Um Conto Sobre Desenhos Animados
Naquele tempo antigo, quando o homem branco inventou um estranho aparelho que lançava luz num pano e fazia ele falar, os mais velhos deram-lhe um nome em nossa língua Kariri: Hinetoklité, a “luz que fala no pano”. Era o que os brancos chamavam de cinema. Ali, naquela luz encantada, surgia uma coisa diferente — uma figura que se movia sozinha, sem alma visível, mas cheia de espírito: Waruá, a “figura”.
Foi ali, nesse pano de luz, que nasceu o mistério de Warunaru — “a figura que se desloca de lugar”. Era como mágica: desenhos que ganhavam vida, imagens que falavam e corriam, lutavam, sorriam e voavam. Para os brancos, era o tal desenho animado. Para nós, era Warunaru — feito de Waruá (imagem) e Narubae (deslocar-se).
Mas naquela época, lá na aldeia Kariri-Xocó, não havia cinema. O que sabíamos era apenas por ouvir contar. O Hinetoklité só chegava bem longe, nas cidades dos brancos, onde passavam filmes de Jesus, mocinhos de chapéu e romance das gentes.

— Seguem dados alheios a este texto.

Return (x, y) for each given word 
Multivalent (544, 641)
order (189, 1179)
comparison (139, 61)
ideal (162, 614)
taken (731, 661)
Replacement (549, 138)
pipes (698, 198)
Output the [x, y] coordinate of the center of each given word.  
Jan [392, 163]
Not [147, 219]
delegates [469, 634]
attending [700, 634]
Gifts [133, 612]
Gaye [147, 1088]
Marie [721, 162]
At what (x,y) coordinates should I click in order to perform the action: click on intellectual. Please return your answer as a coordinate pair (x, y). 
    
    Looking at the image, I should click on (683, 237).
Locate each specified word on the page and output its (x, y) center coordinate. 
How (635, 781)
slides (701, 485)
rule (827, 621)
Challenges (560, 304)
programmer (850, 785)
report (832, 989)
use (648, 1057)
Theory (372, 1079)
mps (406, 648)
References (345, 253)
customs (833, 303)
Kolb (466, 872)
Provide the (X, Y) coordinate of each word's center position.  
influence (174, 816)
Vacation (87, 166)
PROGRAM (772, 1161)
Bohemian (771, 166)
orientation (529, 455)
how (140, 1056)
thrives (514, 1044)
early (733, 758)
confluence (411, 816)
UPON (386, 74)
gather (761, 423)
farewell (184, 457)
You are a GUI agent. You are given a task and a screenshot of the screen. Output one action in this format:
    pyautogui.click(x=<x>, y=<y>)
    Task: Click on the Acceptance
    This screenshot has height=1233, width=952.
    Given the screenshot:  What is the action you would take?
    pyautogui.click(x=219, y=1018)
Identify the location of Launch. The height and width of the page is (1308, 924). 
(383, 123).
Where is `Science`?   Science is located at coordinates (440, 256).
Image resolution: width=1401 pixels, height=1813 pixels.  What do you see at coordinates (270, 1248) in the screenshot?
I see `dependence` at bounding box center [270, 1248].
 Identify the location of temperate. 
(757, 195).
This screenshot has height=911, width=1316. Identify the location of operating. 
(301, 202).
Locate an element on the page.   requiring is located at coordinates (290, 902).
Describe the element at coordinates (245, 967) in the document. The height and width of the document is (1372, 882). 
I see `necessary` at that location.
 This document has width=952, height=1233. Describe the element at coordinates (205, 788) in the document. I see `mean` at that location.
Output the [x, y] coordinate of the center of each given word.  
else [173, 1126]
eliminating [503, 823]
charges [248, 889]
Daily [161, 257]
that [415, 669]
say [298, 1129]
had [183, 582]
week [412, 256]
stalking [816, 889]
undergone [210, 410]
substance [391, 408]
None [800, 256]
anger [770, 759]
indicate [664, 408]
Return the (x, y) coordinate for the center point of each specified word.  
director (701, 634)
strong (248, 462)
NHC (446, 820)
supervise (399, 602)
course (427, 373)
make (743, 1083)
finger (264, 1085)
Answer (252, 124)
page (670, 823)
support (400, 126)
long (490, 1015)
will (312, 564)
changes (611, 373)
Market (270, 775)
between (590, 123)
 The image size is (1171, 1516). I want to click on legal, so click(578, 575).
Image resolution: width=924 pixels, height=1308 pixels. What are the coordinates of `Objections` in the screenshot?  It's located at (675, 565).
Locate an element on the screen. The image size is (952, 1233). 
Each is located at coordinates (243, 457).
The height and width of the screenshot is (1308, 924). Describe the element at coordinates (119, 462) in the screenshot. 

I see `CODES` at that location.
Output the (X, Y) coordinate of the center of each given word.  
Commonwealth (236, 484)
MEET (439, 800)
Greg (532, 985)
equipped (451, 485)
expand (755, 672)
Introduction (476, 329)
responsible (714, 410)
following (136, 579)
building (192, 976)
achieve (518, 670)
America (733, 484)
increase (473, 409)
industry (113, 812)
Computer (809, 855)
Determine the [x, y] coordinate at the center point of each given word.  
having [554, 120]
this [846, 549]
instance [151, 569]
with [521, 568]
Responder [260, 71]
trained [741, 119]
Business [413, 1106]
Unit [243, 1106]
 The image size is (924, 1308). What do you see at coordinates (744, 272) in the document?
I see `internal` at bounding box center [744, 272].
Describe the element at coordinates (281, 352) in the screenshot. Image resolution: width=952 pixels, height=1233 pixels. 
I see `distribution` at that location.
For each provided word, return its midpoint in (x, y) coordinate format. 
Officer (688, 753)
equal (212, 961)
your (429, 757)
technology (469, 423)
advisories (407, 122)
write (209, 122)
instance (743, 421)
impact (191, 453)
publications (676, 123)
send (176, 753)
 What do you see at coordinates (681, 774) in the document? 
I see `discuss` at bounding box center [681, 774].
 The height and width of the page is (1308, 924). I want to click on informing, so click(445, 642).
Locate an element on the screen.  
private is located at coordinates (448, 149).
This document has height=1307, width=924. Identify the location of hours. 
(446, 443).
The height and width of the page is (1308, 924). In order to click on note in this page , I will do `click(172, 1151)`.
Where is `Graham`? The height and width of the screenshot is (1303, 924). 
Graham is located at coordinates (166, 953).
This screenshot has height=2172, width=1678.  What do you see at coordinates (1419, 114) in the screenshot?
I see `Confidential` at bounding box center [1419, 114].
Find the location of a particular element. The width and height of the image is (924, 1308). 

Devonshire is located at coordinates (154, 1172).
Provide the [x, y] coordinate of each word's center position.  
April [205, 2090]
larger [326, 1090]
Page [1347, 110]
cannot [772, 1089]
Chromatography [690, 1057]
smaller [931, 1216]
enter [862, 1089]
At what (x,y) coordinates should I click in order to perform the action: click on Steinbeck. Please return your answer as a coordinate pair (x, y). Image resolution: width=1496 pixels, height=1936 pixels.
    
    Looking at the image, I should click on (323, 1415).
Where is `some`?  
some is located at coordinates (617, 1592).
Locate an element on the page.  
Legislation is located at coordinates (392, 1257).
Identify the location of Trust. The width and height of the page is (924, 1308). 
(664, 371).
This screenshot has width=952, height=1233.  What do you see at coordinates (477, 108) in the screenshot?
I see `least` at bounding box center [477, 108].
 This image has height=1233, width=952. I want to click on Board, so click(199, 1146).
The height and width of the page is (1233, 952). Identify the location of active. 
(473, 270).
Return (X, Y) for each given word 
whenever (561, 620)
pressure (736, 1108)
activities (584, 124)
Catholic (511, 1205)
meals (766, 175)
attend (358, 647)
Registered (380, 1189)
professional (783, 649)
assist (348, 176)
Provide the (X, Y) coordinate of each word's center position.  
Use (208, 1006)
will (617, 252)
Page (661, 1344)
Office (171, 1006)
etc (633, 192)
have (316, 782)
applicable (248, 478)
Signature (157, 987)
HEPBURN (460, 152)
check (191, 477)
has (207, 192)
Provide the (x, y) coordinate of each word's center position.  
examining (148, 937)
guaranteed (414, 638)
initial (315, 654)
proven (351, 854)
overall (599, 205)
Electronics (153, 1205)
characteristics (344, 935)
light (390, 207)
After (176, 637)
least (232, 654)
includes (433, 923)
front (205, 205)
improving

O primeiro verdadeiro Warunaru que chegou até nós não veio do pano de luz, mas sim do Warudókli, “o espelho que fala” — a televisão. Foi no ano de 1972 que esse espelho entrou pela primeira vez em nossa aldeia, carregando dentro dele aqueles pequenos seres dançantes, coloridos e vivos: os desenhos animados.
Naquela época, só um tinha esse espelho encantado: o indígena José Tononé. Sua sala se enchia de crianças todas as tardes. Sentadas no chão de barro batido, olhos brilhando, elas riam e sonhavam junto dos personagens que falavam línguas estranhas, mas que, de algum modo, pareciam entender o coração da criança.
O Warunaru daquele tempo era diferente. Era simples, com poucos traços, mas cheio de encanto. Hoje, dizem que estão mais bonitos, mais parecidos com gente, com aparência de três dimensões, como se estivessem ali na sala mesmo. Agora não estão mais só na televisão. Com os celulares e a internet, os Warunaru vivem andando com as crianças o tempo todo, dia e noite, na palma das mãos.
Os mais velhos, como eu, carregam no peito um carinho especial por aqueles desenhos antigos. Não era só diversão: era magia, era memória. Fez parte da nossa história. Era como se aquelas figuras deslocando-se pelo mundo dos brancos também deslocassem algo dentro de nós, acendendo sonhos no coração da aldeia.
E assim seguimos, entre os antigos e os novos Warunaru, entre o encantamento de antes e a tecnologia de agora — figuras que se deslocam no tempo, mas que permanecem vivas dentro de nós.